There was also the Eunuch Admiral. In the early Fifteenth Century he commanded a battle-fleet, including warships that were 400 feet long. Some of them reached Africa, until the then Emperor ordered them all back to home waters. But suppose that Emperor had been a Chinese equivalent of Henry the Navigator. Suppose also that he had sent the Admiral East. It is not so far from China to British Columbia. By the time Columbus arrived in the Caribbean, and long before the earliest English settlements, the Chinese could have established a great new Empire in the Americas. World history would have been entirely different. In recent years, rich Chinese have bought a lot of property in Vancouver. If matters had turned out differently, they would already have owned all of it.

Instead, China turned inwards and was in no technological state to resist Western encroachments and diktats. From the 1840s, the Chinese endured the worst period in their history. They were kicked around by the Americans, the British, the Germans, the Japanese – and by themselves. The Japanese incursions were both brutal and humiliating. Traditionally, the Chinese regarded them as primitive fisher-folk, the offspring of a kidnapped Chinese Princess and a sea-monster, who lived on the fringes of the civilised world.

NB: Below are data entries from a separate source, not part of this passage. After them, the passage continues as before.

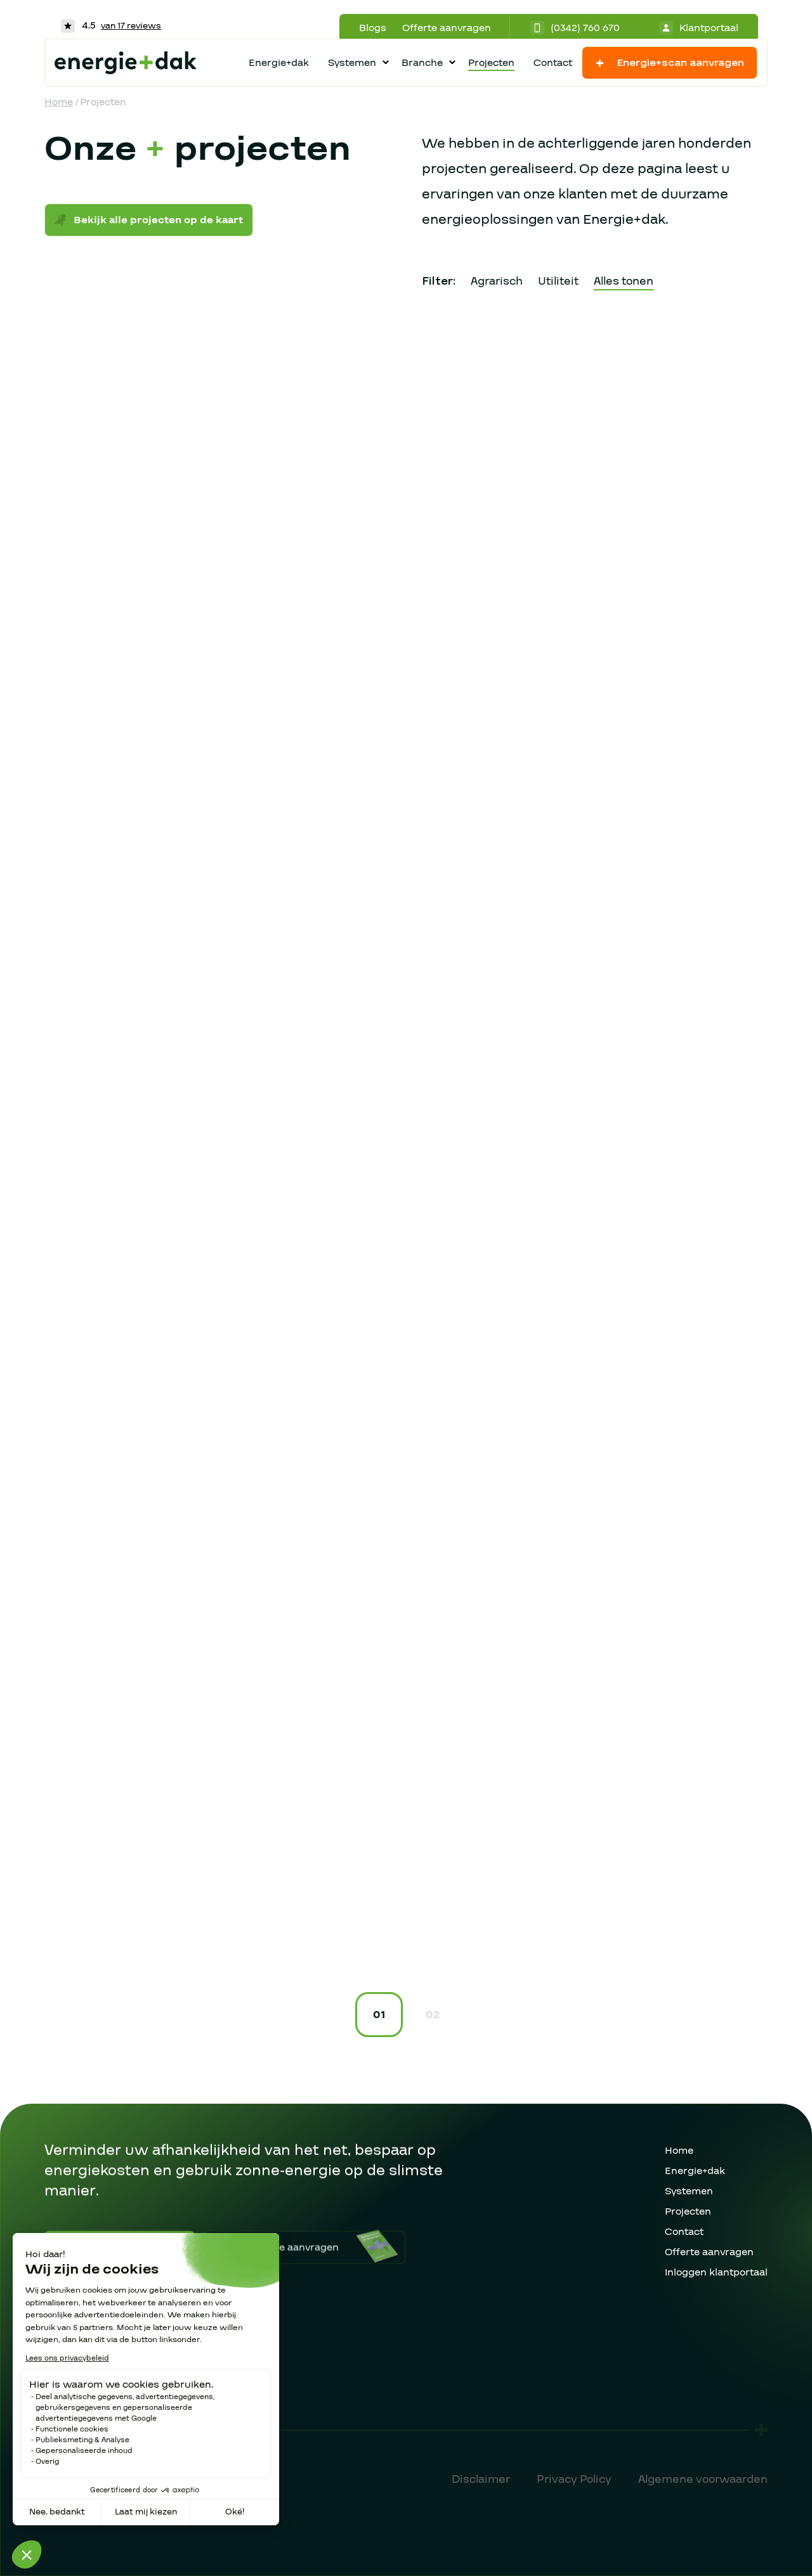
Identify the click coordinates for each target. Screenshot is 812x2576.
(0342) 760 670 (575, 28)
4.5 (111, 25)
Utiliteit (558, 281)
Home (58, 102)
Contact (553, 63)
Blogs (372, 28)
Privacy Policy (574, 2479)
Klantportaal (698, 28)
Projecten (491, 63)
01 (379, 2015)
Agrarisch (497, 281)
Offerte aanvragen (446, 28)
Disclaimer (481, 2479)
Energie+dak (279, 63)
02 (433, 2015)
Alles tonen (623, 281)
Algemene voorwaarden (703, 2479)
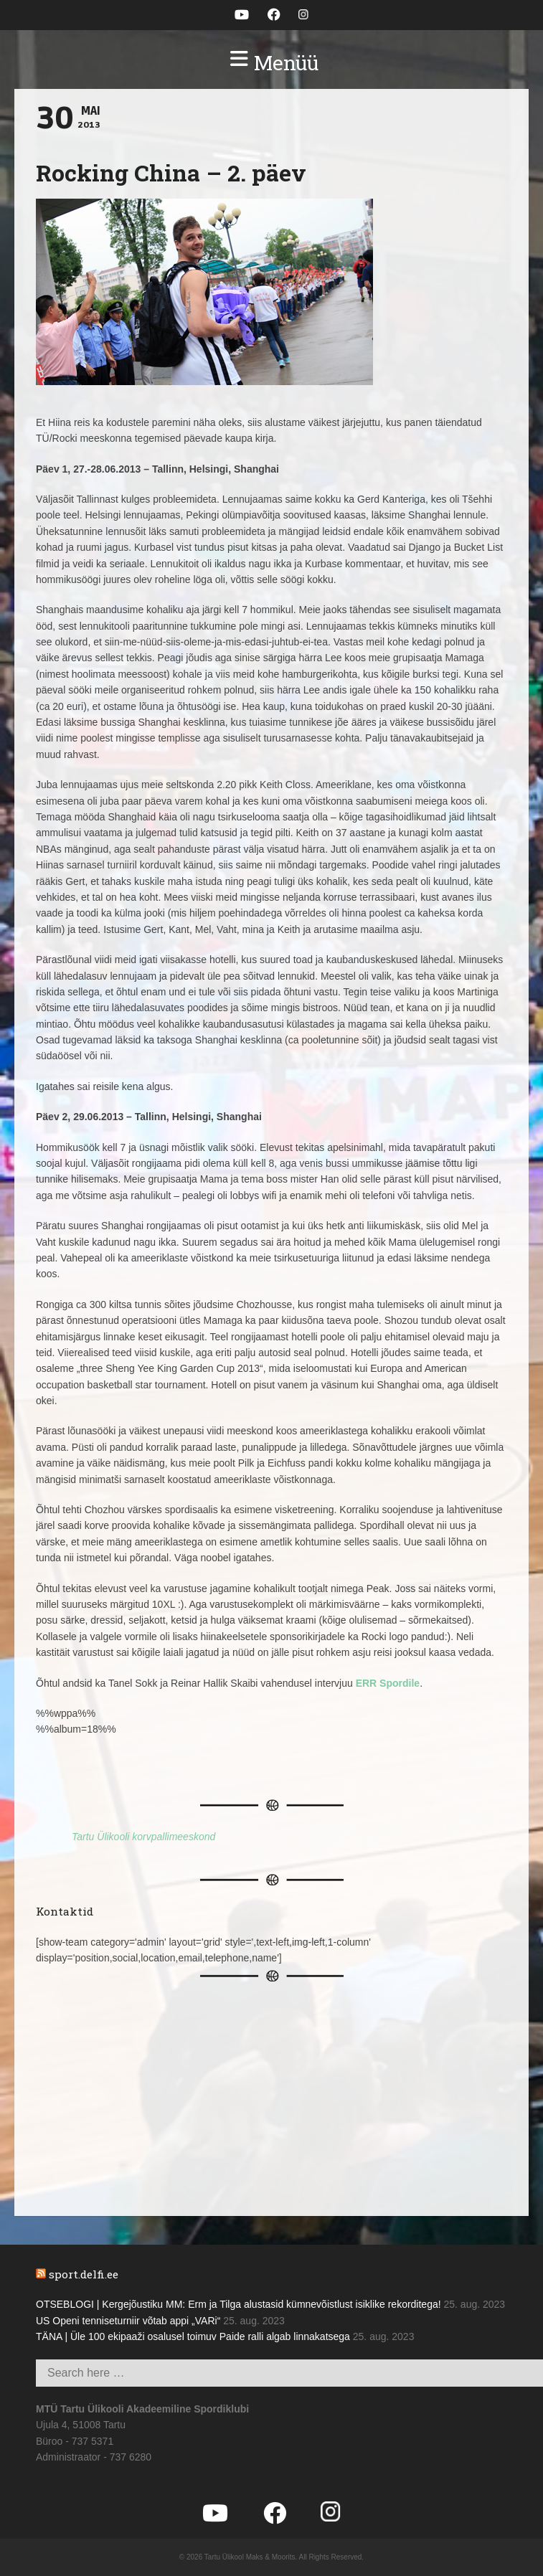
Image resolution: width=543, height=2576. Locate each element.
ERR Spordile (388, 1683)
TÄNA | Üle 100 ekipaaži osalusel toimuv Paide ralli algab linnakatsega (193, 2336)
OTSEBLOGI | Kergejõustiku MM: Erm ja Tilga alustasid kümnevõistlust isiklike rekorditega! (238, 2304)
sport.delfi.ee (83, 2274)
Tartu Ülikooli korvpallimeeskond (143, 1836)
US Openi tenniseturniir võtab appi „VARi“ (128, 2320)
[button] (271, 63)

Now they were flaunting their power.

The Chinese are no novices when it comes to feelings of racial superiority. They regard themselves as the greatest of peoples in the greatest of nations. There is an obvious question: how deeply did the decades of maltreatment burn anger into the Chinese soul?

Over the past thirty years, China has made enormous progress. It used to be an axiom that the Chinese had learned how to prosper in every country except China and had mastered every art except politics. The first half is no longer true; the politics may be a work in progress. So how should we arrange our relations with the new China? Caution is surely advisable. We would prefer it if the Chinese enjoyed human rights, the rule of law and democracy, if Tibet were free.

(That said, suppose the Chinese had left Tibet alone, as a tranquil theocracy. Western TV crews and journalists would have smuggled themselves in, to report on Tibet’s backwardness, especially in relation to women, most of whom were denied access to education and spent all their time grinding saffron to dye the monks’ robes.)

There are those who argue that we should protest loudly about human rights during this week’s State Visit. The assumption appears to be that the Chines would be in a mood to submit humbly to such strictures. That is nonsense. If a British Leader were to try to lecture them, he would receive an earful about the Opium Wars, Britain’s record as a colonial oppressor and so on. The Chinese would remember that officially, they are Marxists and Maoists.

So what should we do about human rights in China? There is only one sensible answer: as little as possible. We have to hope that the country continues to progress – and remains one of the engine-rooms of the world economy. The Marxists were not always wrong. There is a connection between economic development and social and political progress. In recent years, there have been signs that the Chinese populace is losing its fear of their government – while the official classes are learning to fear the people. Although we should wish devoutly that this continues, there is nothing that we can do to influence the outcome.

In these times when liberal naivete has far too much influence over debates on foreign policy, the UK Prime Minister David Cameron will have to claim that he said something about human rights. But his message should be a gentle and respectful as possible.

Bruce Anderson is a political commentator.